For decades, Washington has operated like a gated community — guarded by incumbency, insulated from accountability. Nearly nine in ten Americans support term limits for Congress, yet no reform has ever broken through. Congress won’t restrain itself, and the courts have long blocked states from doing so. But there may now be a new path forward — one paved by the states themselves.

In 1995, the Supreme Court’s decision in U.S. Term Limits v. Thornton ruled that states cannot impose additional qualifications for members of Congress beyond those listed in the Constitution — age, citizenship, and residency. That ruling effectively closed the door on any single state imposing term limits. Even if every voter in a state demanded it, the law would not stand.

But Thornton was decided by a different Court in a different era. And the Constitution leaves room for the kind of creative federalism that has reshaped precedent before. From Brown v. Board of Education to Dobbs v. Jackson, national change has often begun when multiple states acted together, challenging an outdated interpretation of the law.

Imagine a coordinated effort in which a handful of states — say Florida, Texas, Kentucky, and Tennessee — each passed identical term-limit laws for their federal delegations. Every one of those laws would almost certainly be challenged and struck down under Thornton. Yet with cases arising across several circuits, the Supreme Court would be compelled to revisit the question: can the people, through their states, impose limits on congressional tenure?

This strategy is not defiance — it’s federalism functioning as designed. The states were meant to be laboratories of democracy, testing the limits of power and reflecting the will of the people. When Washington refuses to act, the states can.

The Founders themselves believed in rotation in office. Under the Articles of Confederation, delegates could serve only three out of every six years — not to punish experience, but to preserve humility. Public service, they believed, should be a season, not a career.

Modern term limits should embrace that same spirit of fairness and renewal. The most responsible approach would apply prospectively — grandfathering in current members and starting everyone’s “term clock” at zero. That approach avoids legal gridlock while honoring past service and setting a clear standard for the future: a limited number of terms, followed by a return to private life.

Critics argue that change like this is politically impossible. Yet impossibility is often where reform begins. A coordinated state challenge would ignite a national debate about accountability, power, and the meaning of representation itself. Even if the Court reaffirms Thornton, the movement will have achieved something vital: forcing Congress — and the country — to confront how far we’ve drifted from the idea of citizen leadership.

The path to congressional term limits won’t begin inside Washington.
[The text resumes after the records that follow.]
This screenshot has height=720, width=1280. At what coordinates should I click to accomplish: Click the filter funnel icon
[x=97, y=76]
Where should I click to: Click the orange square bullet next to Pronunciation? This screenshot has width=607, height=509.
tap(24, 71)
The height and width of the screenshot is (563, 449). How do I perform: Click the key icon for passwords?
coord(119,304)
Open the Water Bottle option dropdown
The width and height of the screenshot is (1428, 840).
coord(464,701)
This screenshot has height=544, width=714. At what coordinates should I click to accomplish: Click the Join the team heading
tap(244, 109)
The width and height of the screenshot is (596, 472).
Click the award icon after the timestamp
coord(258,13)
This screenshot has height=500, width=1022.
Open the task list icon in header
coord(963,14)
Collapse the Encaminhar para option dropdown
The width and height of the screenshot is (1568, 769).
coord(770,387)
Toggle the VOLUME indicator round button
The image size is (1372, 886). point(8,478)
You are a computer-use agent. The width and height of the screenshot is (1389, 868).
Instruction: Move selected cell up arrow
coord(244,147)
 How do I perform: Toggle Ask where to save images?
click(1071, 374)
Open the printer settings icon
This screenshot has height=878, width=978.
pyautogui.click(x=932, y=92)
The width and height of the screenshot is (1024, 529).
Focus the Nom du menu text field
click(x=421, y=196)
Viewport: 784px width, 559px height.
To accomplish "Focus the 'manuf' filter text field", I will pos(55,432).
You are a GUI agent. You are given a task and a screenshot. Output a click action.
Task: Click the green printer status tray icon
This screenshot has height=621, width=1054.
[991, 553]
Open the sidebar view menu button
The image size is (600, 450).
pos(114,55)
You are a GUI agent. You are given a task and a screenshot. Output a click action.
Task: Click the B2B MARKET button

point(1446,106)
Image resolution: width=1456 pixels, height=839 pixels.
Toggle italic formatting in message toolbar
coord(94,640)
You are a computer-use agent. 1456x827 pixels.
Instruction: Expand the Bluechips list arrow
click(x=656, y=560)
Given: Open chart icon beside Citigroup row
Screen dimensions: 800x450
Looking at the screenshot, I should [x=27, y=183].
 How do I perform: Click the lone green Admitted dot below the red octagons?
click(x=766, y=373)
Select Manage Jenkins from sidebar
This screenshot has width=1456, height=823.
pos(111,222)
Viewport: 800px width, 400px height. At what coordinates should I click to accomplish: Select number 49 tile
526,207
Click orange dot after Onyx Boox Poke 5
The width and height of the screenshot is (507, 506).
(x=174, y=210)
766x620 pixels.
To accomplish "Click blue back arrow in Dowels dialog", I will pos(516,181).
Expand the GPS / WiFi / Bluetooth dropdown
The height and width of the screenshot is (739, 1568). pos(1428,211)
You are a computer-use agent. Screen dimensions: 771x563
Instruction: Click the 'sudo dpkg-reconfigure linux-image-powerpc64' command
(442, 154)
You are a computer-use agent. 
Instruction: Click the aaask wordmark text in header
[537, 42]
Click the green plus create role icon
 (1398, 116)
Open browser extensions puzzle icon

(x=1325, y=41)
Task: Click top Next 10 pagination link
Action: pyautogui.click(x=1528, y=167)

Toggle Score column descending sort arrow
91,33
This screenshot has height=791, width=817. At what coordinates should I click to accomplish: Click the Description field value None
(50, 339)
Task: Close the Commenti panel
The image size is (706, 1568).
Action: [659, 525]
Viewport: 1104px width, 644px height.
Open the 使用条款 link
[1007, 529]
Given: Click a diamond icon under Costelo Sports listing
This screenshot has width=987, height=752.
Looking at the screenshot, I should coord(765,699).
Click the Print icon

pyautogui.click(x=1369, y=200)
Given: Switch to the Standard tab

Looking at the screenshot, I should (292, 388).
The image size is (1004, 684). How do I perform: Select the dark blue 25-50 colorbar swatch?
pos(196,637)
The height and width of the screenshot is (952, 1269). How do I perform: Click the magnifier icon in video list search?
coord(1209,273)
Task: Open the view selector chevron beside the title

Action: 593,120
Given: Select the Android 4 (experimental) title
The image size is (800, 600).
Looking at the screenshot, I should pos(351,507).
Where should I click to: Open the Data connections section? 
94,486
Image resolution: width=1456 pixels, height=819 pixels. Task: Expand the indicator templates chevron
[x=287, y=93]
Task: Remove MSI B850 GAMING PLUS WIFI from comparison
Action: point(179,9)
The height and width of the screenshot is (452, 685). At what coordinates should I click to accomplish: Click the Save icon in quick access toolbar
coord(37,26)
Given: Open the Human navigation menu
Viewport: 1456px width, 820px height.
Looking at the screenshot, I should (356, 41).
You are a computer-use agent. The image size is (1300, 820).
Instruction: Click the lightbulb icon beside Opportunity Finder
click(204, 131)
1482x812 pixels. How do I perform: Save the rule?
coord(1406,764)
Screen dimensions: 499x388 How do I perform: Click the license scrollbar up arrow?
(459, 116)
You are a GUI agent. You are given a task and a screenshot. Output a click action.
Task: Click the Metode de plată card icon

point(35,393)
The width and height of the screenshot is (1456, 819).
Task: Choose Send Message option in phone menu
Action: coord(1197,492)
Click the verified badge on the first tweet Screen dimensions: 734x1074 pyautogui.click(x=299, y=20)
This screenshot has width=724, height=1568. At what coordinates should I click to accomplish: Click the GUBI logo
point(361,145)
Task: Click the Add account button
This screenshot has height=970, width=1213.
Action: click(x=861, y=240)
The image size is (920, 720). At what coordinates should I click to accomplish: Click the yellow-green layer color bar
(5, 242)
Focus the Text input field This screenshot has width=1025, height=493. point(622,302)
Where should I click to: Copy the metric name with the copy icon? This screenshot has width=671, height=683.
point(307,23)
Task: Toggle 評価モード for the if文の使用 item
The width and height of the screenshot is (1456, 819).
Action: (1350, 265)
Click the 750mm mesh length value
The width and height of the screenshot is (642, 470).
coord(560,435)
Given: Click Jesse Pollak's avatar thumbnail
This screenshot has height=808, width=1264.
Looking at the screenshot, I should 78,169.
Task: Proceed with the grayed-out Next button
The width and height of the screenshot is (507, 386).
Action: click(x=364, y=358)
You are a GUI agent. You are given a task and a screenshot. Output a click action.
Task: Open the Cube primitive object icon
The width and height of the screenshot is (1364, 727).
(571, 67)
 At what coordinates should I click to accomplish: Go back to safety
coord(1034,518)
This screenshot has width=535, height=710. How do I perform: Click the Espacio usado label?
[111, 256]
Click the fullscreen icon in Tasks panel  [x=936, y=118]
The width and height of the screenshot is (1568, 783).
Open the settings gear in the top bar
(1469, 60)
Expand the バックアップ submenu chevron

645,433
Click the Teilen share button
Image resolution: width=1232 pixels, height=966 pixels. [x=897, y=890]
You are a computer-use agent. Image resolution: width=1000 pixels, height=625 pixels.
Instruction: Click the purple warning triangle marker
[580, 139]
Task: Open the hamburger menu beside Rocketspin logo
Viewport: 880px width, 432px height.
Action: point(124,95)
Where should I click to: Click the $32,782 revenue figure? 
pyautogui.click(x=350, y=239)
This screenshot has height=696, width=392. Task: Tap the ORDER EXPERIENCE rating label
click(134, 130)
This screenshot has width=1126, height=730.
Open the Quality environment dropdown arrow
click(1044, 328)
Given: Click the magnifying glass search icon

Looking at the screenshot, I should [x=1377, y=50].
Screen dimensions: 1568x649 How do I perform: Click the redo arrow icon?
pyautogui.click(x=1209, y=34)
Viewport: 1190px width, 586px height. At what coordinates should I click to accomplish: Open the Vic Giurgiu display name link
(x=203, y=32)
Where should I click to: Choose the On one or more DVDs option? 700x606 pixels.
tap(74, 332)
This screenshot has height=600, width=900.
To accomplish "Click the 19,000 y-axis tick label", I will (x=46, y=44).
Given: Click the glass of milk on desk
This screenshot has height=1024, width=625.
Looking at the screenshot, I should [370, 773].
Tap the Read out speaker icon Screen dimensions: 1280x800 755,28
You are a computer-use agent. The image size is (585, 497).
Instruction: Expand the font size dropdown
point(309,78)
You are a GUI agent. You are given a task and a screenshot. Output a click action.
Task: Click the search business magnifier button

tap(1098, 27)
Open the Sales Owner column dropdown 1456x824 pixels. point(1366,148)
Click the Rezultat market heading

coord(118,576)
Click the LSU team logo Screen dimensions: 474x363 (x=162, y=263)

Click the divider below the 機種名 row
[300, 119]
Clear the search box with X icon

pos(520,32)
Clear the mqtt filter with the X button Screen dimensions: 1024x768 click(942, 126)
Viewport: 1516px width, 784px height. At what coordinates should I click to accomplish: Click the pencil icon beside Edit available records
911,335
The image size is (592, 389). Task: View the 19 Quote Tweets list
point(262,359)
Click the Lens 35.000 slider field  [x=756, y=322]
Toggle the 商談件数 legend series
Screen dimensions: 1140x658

It will begin in the states that still believe in self-government — states willing to legislate, to challenge, and to lead.

The formula is simple: Pass the laws. Invite the challenge. Let the Court decide.

Whether the justices uphold or overturn precedent, the message will be the same — Americans are ready for a Congress that changes faces as often as it faces a government shutdown. The only question left is whether the states have the courage to light the way.